In the 1980s, Daniil had access to state funding that helped her restore her 1936 family home in Koukaki, a neighborhood in the foothills of the Acropolis.
Occupying 300 square meters (3,228 square feet), it is an eclectic take on the neoclassical style with stone walls and concrete floors.
Like many houses of that period, it has high ceilings, enclosed balconies and mural paintings above the stairs that dominate the entrance.
Little more than a provincial town when Greece achieved independence from the Ottoman Empire in 1830, Athens was essentially rebuilt by Bavarian planners during the rule of Otto of Wittelsbach, the country's first modern king.
But just a small fraction of the buildings remain from that period when Athens was a young emerging capital with a mere 150,000 inhabitants.
'Abandoned, ruined, demolished'
They number around 10,600, according to Monumenta, an association that has compiled a database aimed at "raising awareness for the survival of the modern architectural heritage among authorities as well as owners."
"Most of these are abandoned, ruined, demolished. More than 80 percent of such buildings no longer exist," laments Irini Gratsia, an archaeologist and co-founder of Monumenta.
Many were torn down in the 1960s and 1970s, a period of chaotic expansion in the Greek capital, and replaced by concrete blocks of flats.
The new buildings, five floors high or taller, were meant to address the needs of urbanization that transformed the capital as it gradually attracted nearly half the country's population from rural, impoverished areas.
It also helped relaunch the Greek economy that was in tatters after World War II.
This urban phenomenon eradicated most of the elegant neoclassical facades that had been a feature of Athens' streets until then.
In 1983, authorities decided to act.
A law enacted that year under the tutelage of iconic Greek actress and culture minister at the time Melina Mercouri stipulated that the owners of neoclassical buildings were obliged to take responsibility for their restoration.
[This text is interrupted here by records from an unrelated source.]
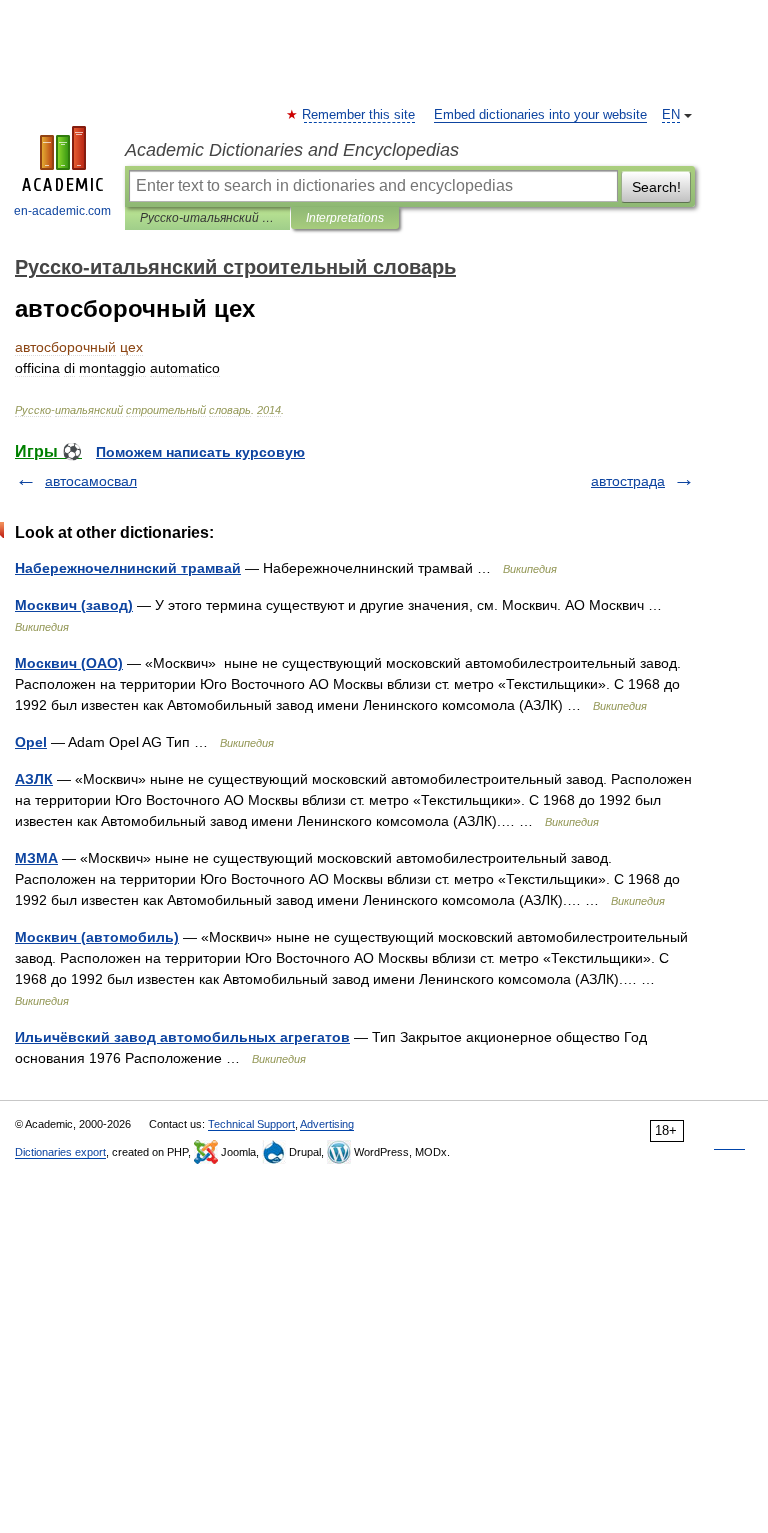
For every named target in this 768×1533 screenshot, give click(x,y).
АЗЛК (34, 779)
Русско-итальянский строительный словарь (207, 218)
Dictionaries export (60, 1152)
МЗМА (36, 858)
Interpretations (345, 218)
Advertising (327, 1124)
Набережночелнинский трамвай (128, 568)
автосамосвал (91, 481)
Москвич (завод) (74, 605)
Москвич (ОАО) (69, 663)
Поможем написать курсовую (200, 452)
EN (671, 115)
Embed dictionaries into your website (540, 115)
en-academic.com (62, 211)
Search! (656, 187)
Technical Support (251, 1124)
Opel (31, 742)
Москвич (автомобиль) (97, 937)
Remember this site (359, 115)
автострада (628, 481)
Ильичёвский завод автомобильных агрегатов (182, 1037)
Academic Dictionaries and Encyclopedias (292, 150)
For a time, the new regulations managed to slow the onslaught of bulldozers.
But in the wake of Greece's 2010 economic crunch, marked by state spending cuts, tax hikes and a bank loan freeze, owners have once more been forced to abandon the buildings to their fate.
Two years ago, despite the efforts of Monumenta, a neoclassical house built in 1875 in a western district of Athens was demolished.
It was one of the last remaining buildings to have survived the capital's first urban boom, which eventually took it to half a million inhabitants during the first half of the 20th century.
The next wave of architectural innovation came in the 1930s when the Bauhaus movement charmed Athenians with its more practical character.
The cube-like houses lacked neoclassical ornamentation but incorporated modern comforts sought by the emerging Greek middle class, such as central heating and lifts.
One of Athens' most emblematic modern buildings, the U.S. embassy, was likewise conceived in the 1950s by German architect Walter Gropius, one of the founders of the Bauhaus school.